START INFORMATION PROVIDED
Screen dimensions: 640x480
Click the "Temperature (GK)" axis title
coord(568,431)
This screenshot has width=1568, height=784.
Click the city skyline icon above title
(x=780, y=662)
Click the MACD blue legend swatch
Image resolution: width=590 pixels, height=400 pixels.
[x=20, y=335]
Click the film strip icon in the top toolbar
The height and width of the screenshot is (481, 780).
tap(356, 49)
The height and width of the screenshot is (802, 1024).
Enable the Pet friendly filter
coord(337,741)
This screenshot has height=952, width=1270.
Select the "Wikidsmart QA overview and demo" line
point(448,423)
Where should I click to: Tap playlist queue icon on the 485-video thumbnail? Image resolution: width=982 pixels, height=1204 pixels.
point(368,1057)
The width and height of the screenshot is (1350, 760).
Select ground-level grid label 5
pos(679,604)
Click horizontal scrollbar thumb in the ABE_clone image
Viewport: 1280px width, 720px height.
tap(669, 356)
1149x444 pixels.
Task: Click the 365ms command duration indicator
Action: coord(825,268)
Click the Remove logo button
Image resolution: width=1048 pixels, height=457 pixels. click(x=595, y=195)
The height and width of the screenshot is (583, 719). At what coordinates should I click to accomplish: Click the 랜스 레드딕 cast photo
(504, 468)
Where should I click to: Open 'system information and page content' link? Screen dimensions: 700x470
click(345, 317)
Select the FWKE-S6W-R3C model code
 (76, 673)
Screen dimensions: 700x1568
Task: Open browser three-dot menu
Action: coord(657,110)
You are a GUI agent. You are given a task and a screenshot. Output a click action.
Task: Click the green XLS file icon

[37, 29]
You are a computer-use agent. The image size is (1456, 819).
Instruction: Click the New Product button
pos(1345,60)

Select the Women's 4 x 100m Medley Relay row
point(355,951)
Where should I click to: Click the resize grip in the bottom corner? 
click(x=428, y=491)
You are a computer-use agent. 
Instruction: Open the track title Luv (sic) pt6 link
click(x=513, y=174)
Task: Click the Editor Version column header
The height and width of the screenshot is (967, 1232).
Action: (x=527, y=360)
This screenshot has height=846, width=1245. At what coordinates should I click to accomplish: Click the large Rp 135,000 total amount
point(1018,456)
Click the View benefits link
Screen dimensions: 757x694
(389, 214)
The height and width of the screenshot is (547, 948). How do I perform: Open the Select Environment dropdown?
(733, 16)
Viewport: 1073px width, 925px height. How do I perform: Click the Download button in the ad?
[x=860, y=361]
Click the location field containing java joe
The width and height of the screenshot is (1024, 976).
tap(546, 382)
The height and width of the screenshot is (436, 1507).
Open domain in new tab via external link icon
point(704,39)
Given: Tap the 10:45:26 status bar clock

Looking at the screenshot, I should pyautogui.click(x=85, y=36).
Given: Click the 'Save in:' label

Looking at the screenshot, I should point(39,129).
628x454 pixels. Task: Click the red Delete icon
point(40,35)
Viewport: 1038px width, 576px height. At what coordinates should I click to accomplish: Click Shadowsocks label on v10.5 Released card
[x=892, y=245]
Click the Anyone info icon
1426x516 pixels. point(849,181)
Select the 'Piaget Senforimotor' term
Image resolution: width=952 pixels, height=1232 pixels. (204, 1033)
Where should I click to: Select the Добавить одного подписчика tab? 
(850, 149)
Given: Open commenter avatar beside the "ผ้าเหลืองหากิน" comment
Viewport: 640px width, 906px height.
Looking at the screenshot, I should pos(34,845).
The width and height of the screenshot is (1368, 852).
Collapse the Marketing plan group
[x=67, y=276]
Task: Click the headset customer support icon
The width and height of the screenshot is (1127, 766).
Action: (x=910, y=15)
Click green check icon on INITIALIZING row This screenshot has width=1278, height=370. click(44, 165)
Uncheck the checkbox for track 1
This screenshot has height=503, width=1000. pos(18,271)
END INFORMATION PROVIDED
WORK TO COMPLETE >> Copy each line of the data above without altering a single character.

COMPLETED EXERCISE >>
Screen dimensions: 640x480
Click the "Temperature (GK)" axis title
coord(568,431)
This screenshot has width=1568, height=784.
Click the city skyline icon above title
(x=780, y=662)
Click the MACD blue legend swatch
Image resolution: width=590 pixels, height=400 pixels.
[x=20, y=335]
Click the film strip icon in the top toolbar
The height and width of the screenshot is (481, 780).
tap(356, 49)
The height and width of the screenshot is (802, 1024).
Enable the Pet friendly filter
coord(337,741)
This screenshot has height=952, width=1270.
Select the "Wikidsmart QA overview and demo" line
point(448,423)
Where should I click to: Tap playlist queue icon on the 485-video thumbnail? Image resolution: width=982 pixels, height=1204 pixels.
point(368,1057)
The width and height of the screenshot is (1350, 760).
Select ground-level grid label 5
pos(679,604)
Click horizontal scrollbar thumb in the ABE_clone image
Viewport: 1280px width, 720px height.
tap(669, 356)
1149x444 pixels.
Task: Click the 365ms command duration indicator
Action: coord(825,268)
Click the Remove logo button
Image resolution: width=1048 pixels, height=457 pixels. click(x=595, y=195)
The height and width of the screenshot is (583, 719). At what coordinates should I click to accomplish: Click the 랜스 레드딕 cast photo
(504, 468)
Where should I click to: Open 'system information and page content' link? Screen dimensions: 700x470
click(345, 317)
Select the FWKE-S6W-R3C model code
 (76, 673)
Screen dimensions: 700x1568
Task: Open browser three-dot menu
Action: coord(657,110)
You are a GUI agent. You are given a task and a screenshot. Output a click action.
Task: Click the green XLS file icon

[37, 29]
You are a computer-use agent. The image size is (1456, 819).
Instruction: Click the New Product button
pos(1345,60)

Select the Women's 4 x 100m Medley Relay row
point(355,951)
Where should I click to: Click the resize grip in the bottom corner? 
click(x=428, y=491)
You are a computer-use agent. 
Instruction: Open the track title Luv (sic) pt6 link
click(x=513, y=174)
Task: Click the Editor Version column header
The height and width of the screenshot is (967, 1232).
Action: (x=527, y=360)
This screenshot has height=846, width=1245. At what coordinates should I click to accomplish: Click the large Rp 135,000 total amount
point(1018,456)
Click the View benefits link
Screen dimensions: 757x694
(389, 214)
The height and width of the screenshot is (547, 948). How do I perform: Open the Select Environment dropdown?
(733, 16)
Viewport: 1073px width, 925px height. How do I perform: Click the Download button in the ad?
[x=860, y=361]
Click the location field containing java joe
The width and height of the screenshot is (1024, 976).
tap(546, 382)
The height and width of the screenshot is (436, 1507).
Open domain in new tab via external link icon
point(704,39)
Given: Tap the 10:45:26 status bar clock

Looking at the screenshot, I should pyautogui.click(x=85, y=36).
Given: Click the 'Save in:' label

Looking at the screenshot, I should point(39,129).
628x454 pixels. Task: Click the red Delete icon
point(40,35)
Viewport: 1038px width, 576px height. At what coordinates should I click to accomplish: Click Shadowsocks label on v10.5 Released card
[x=892, y=245]
Click the Anyone info icon
1426x516 pixels. point(849,181)
Select the 'Piaget Senforimotor' term
Image resolution: width=952 pixels, height=1232 pixels. (204, 1033)
Where should I click to: Select the Добавить одного подписчика tab? 
(850, 149)
Given: Open commenter avatar beside the "ผ้าเหลืองหากิน" comment
Viewport: 640px width, 906px height.
Looking at the screenshot, I should pos(34,845).
The width and height of the screenshot is (1368, 852).
Collapse the Marketing plan group
[x=67, y=276]
Task: Click the headset customer support icon
The width and height of the screenshot is (1127, 766).
Action: (x=910, y=15)
Click green check icon on INITIALIZING row This screenshot has width=1278, height=370. click(44, 165)
Uncheck the checkbox for track 1
This screenshot has height=503, width=1000. pos(18,271)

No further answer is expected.